The US president’s trade war against China has challenged Xi’s drive for growth and innovation, but it’s also given Beijing the unintended gift of a bright spotlight under which to flex its economic strength.

As much of the rest of the world scrambled to flatter Trump and negotiate down global tariffs he unleashed this spring, China fought back with its own measures – until both sides were forced to the table for a truce.

After US rules hit China’s access to American technology and targeted its shipping industry, Beijing fired back by announcing a sweeping expansion of export controls on critical rare earth minerals – a move that rattled Washington and pushed Trump to threaten to impose an additional 100% tariffs on Chinese goods.

Both sides have appeared to climb down from that latest escalation following eleventh-hour trade talks between top negotiators this weekend in Malaysia.

Xi and Trump are now set to meet on the sidelines of an international summit in South Korea Thursday – their first face-to-face meeting of Trump’s second term, where they’re expected to agree to a framework for managing their economic ties.
It’s not yet clear what each side has agreed to concede to get to that point – and this is just one touchstone in a complex and volatile competition between superpowers.

But it will also be a moment where Xi is entering the room after cementing a new reality in US-China relations: China will negotiate, but it won’t be cowed.

Instead of the US and China working together on global threats as a “G2” of the world’s most powerful economies, Beijing sees a US that aims to hinder its rise with tariffs, high-tech export controls and political friction.

Xi said on Thursday that the framework agreed in Malaysia had “provided the necessary conditions for our meeting today.”

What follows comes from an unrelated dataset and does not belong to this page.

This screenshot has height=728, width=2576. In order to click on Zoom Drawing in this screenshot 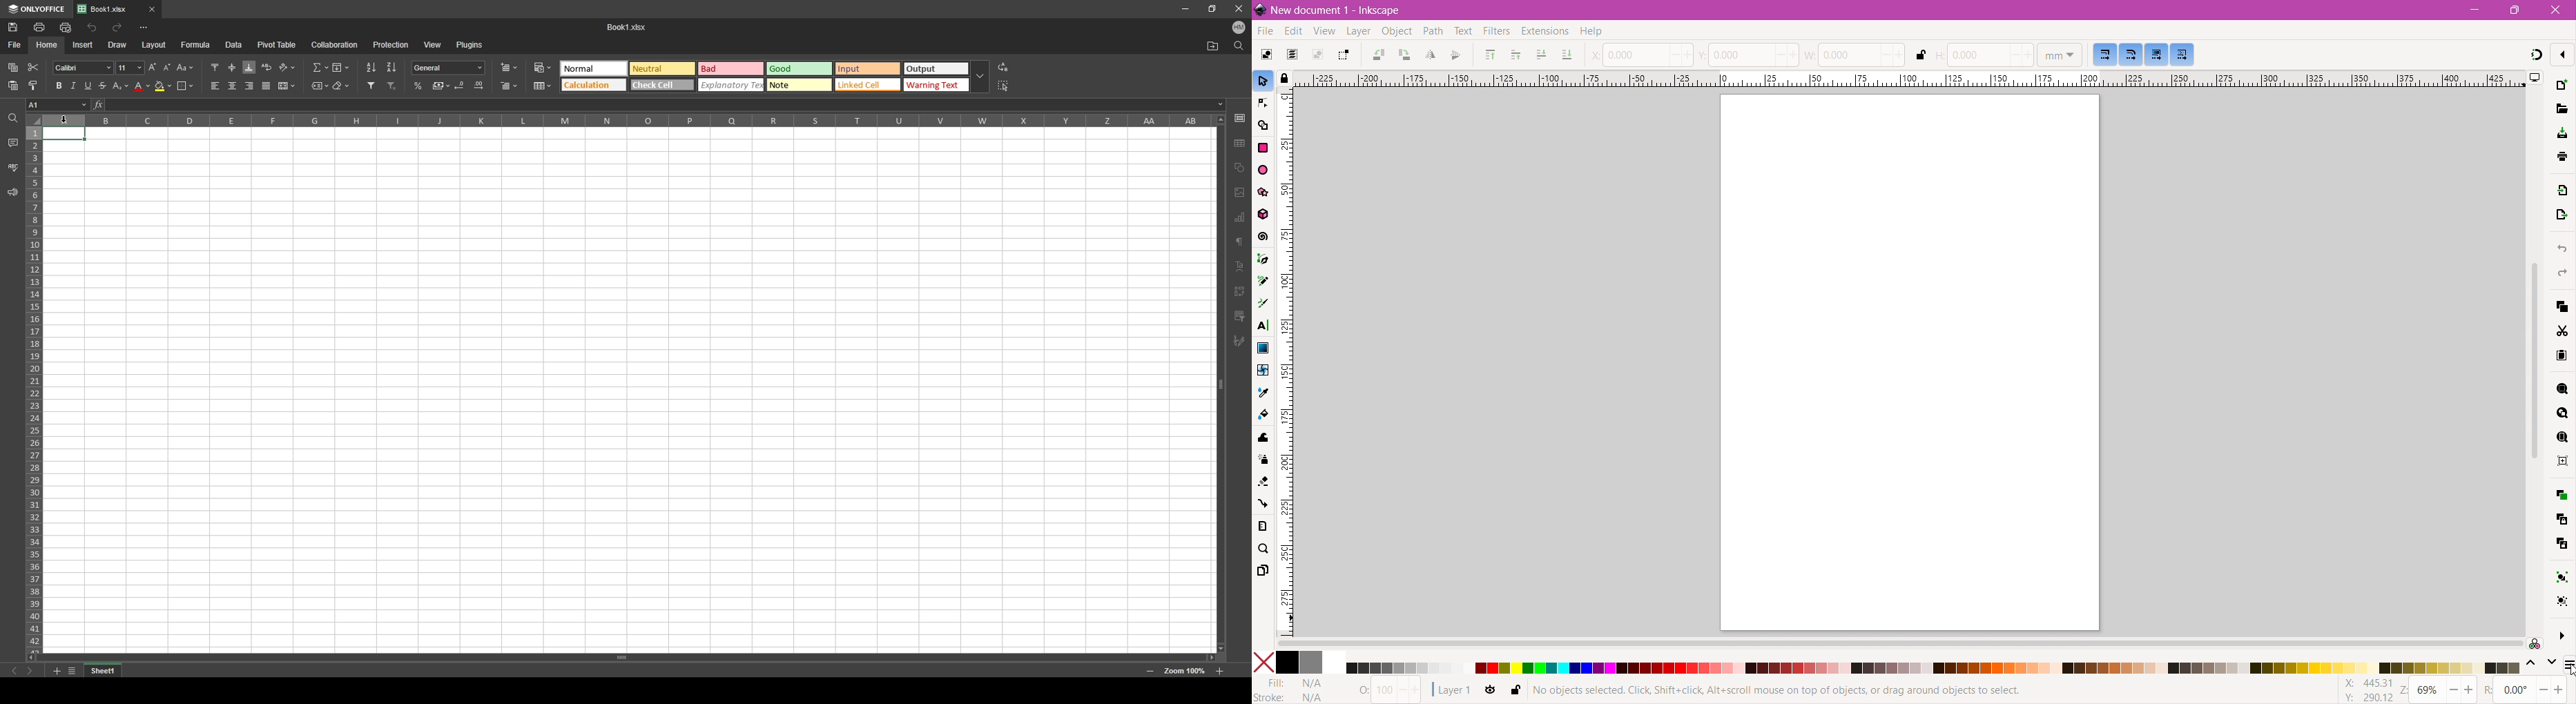, I will do `click(2563, 413)`.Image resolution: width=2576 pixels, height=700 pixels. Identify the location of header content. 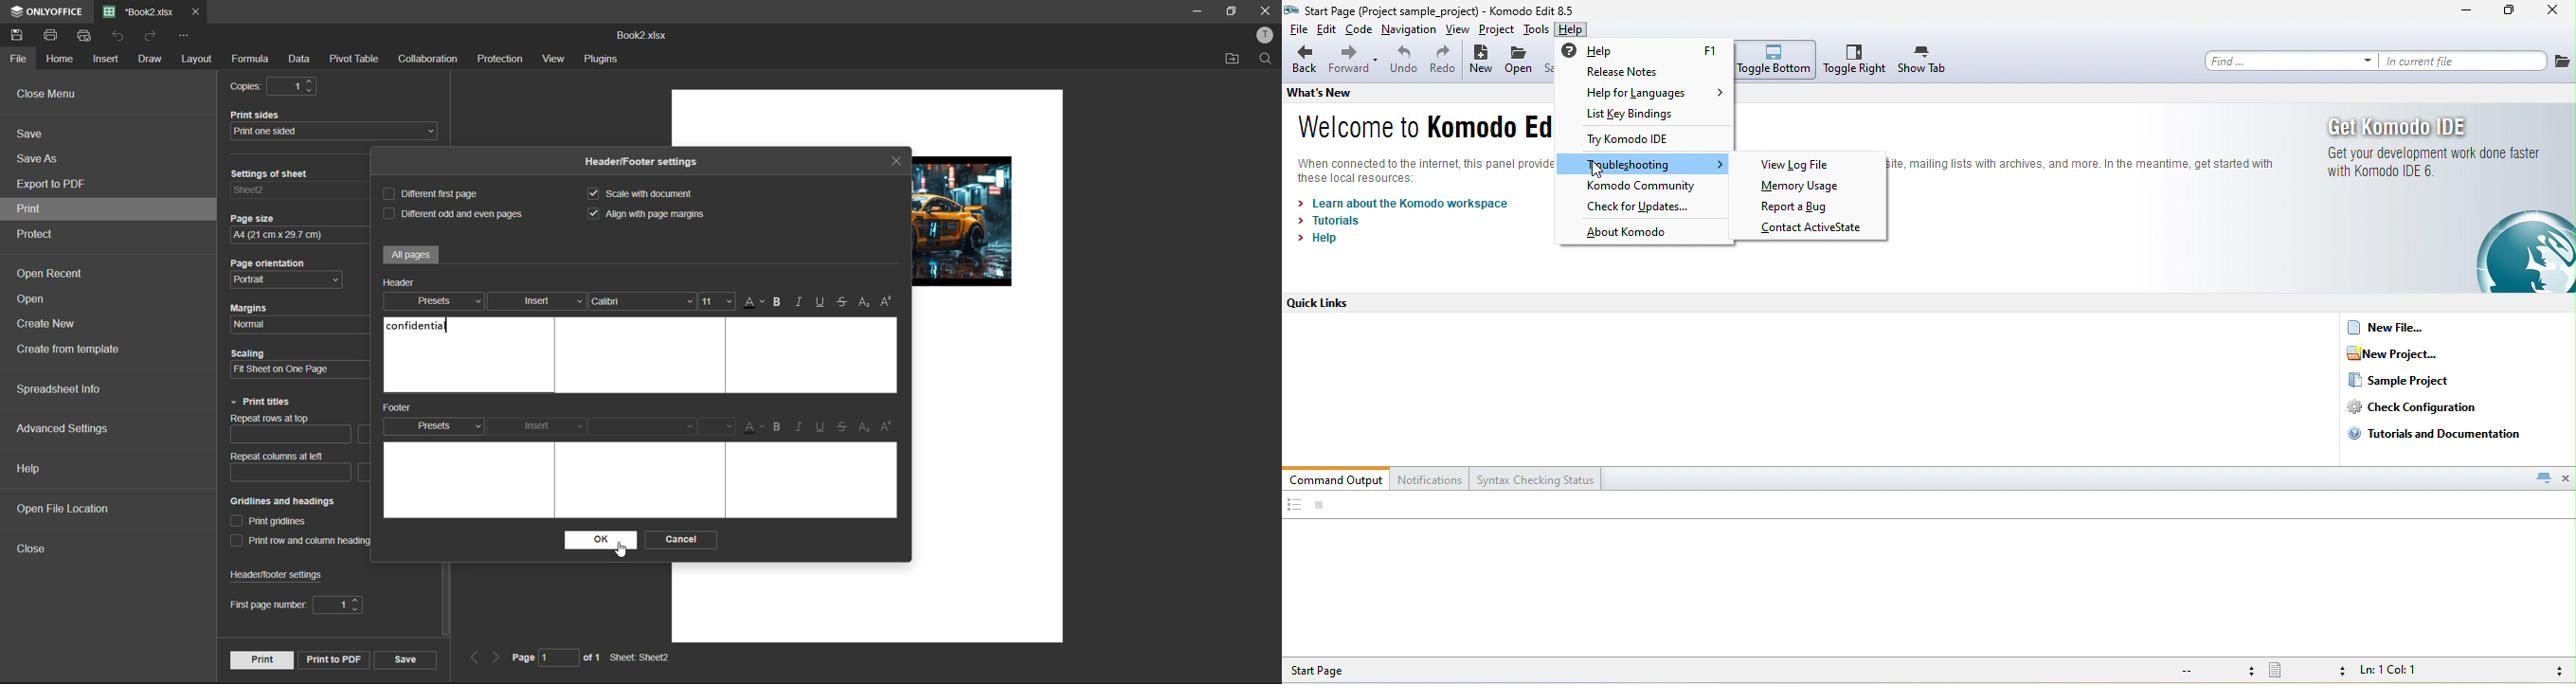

Dan Caldwell, a former senior adviser to U.S. Defense Secretary Pete Hegseth, said Trump deserved credit for pursuing a pragmatic China policy that maintained what he said was strategic ambiguity while taking steps to restore important military capabilities to deter Chinese aggression.
“A lot of folks wanted to assume that he was going to be reflexively hawkish on China,” Caldwell said of Trump. “That hasn’t been the case.”
But Caldwell cautioned against expecting a breakthrough in Busan. “I don’t think the overall push hinges on one meeting,” Caldwell said.